+++ DOCUMENT EXTRACT
The prophet Joel makes this plea to the people in the Lord’s name. No one
should feel excluded: “Assemble the aged, gather the children, even infants at
the breast, the bridegroom… and the bride” (v. 16). All the faithful
people are summoned to come and worship their God, “for he is gracious and
merciful, slow to anger and abounding in steadfast love” (v. 13).
We too want to take up this appeal; we want to return to the merciful
heart of the Father. In this season of grace that begins today, we once again
turn our eyes to his mercy. Lent is a path: it leads to the triumph of
mercy over all that would crush us or reduce us to something unworthy of our
dignity as God’s children. Lent is the road leading from slavery to
freedom, from suffering to joy, from death to life. The mark of the ashes
with which we set out reminds us of our origin: we were taken from the earth,
we are made of dust. True, yet we are dust in the loving hands of God,
who has breathed his spirit of life upon each one of us, and still wants to do
so. He wants to keep giving us that breath of life that saves us from
every other type of breath: the stifling asphyxia brought on by our
selfishness, the stifling asphyxia generated by petty ambition and silent
indifference – an asphyxia that smothers the spirit, narrows our horizons and
slows the beating of our hearts. The breath of God’s life saves us from
this asphyxia that dampens our faith, cools our charity and strangles every
hope. To experience Lent is to yearn for this breath of life that our Father
unceasingly offers us amid the mire of our history.
The breath of God’s life sets us free from the asphyxia that so often we
fail to notice, or become so used to that it seems normal, even when its
effects are felt. We think it is normal because we have grown so
accustomed to breathing air in which hope has dissipated, the air of glumness
and resignation, the stifling air of panic and hostility.
Lent is the time for saying no. No to the spiritual asphyxia born of
the pollution caused by indifference, by thinking that other people’s lives are
not my concern, and by every attempt to trivialize life, especially the lives
of those whose flesh is burdened by so much superficiality. Lent means
saying no to the toxic pollution of empty and meaningless words, of harsh and
hasty criticism, of simplistic analyses that fail to grasp the complexity of
problems, especially the problems of those who suffer the most. Lent is
the time to say no to the asphyxia of a prayer that soothes our conscience, of
an almsgiving that leaves us self-satisfied, of a fasting that makes us feel
good. Lent is the time to say no to the asphyxia born of relationships
that exclude, that try to find God while avoiding the wounds of Christ present
in the wounds of his brothers and sisters: in a word, all those forms of
spirituality that reduce the faith to a ghetto culture, a culture of exclusion.
++++++
» **TO DO**:
A. Repeat word for word the part of the homily on Lent that runs from "The breath of God’s life sets" down to "panic and hostility.".
B. Answer these questions from the homily on Lent:
(i) Which verse is cited for the description of God as "gracious and merciful, slow to anger and abounding in steadfast love"?
(ii) According to the homily, what does the mark of the ashes remind us of?
(iii) Lent is described as the road leading from slavery to what?
C. List everyone the homily on Lent quotes the prophet Joel as saying should be assembled or gathered.
The material after the homily on Lent is not needed for any of this.
+++ DATA SHOWN
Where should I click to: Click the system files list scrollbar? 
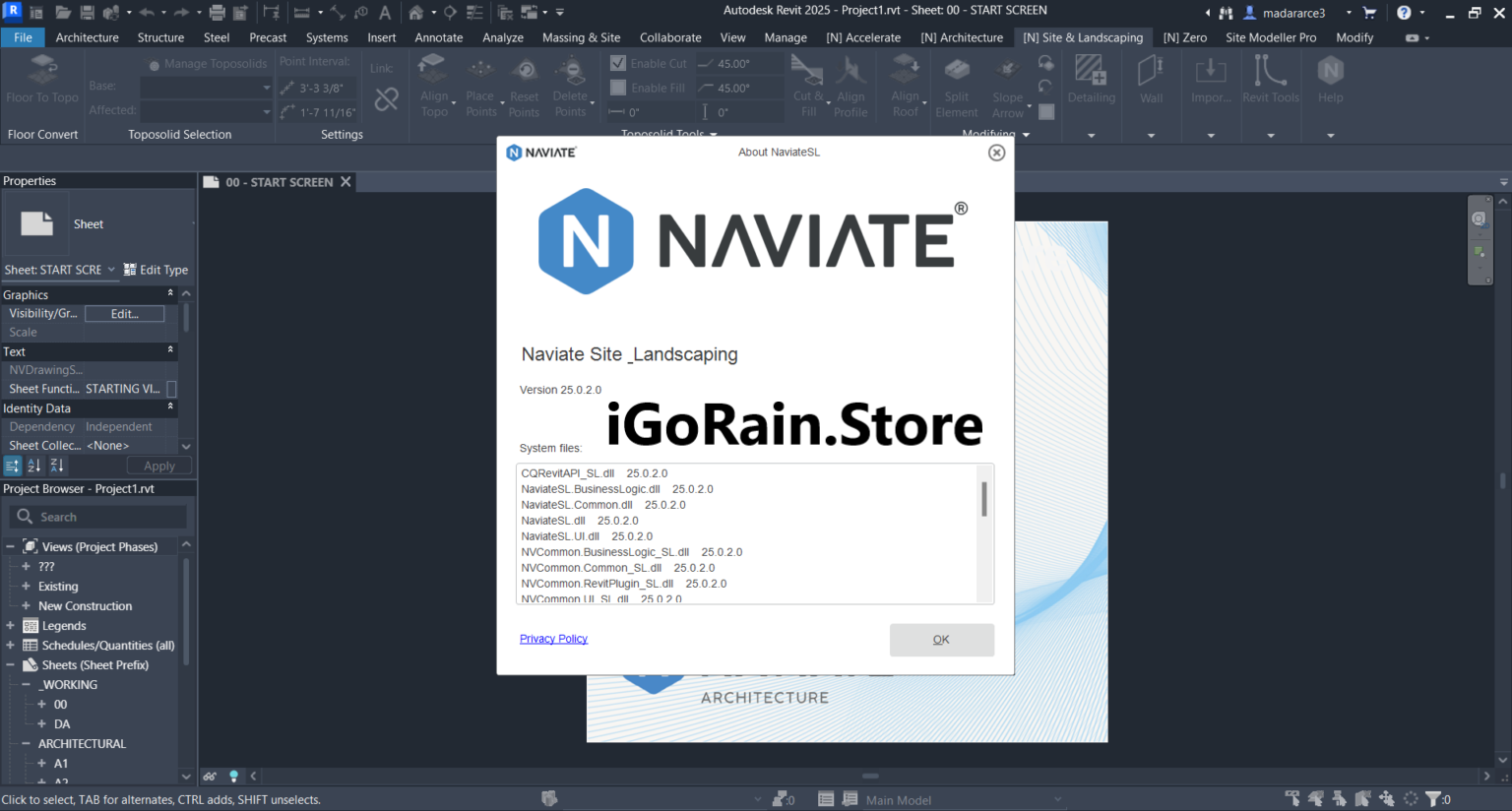(x=983, y=499)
++++++
» **ANSWERS FOR THE TASKS**:
A.
The breath of God’s life sets us free from the asphyxia that so often we
fail to notice, or become so used to that it seems normal, even when its
effects are felt. We think it is normal because we have grown so
accustomed to breathing air in which hope has dissipated, the air of glumness
and resignation, the stifling air of panic and hostility.

B.
(i) Verse 13.
(ii) Our origin: we were taken from the earth and are made of dust.
(iii) Freedom.

C.
- the aged
- the children
- infants at the breast
- the bridegroom
- the bride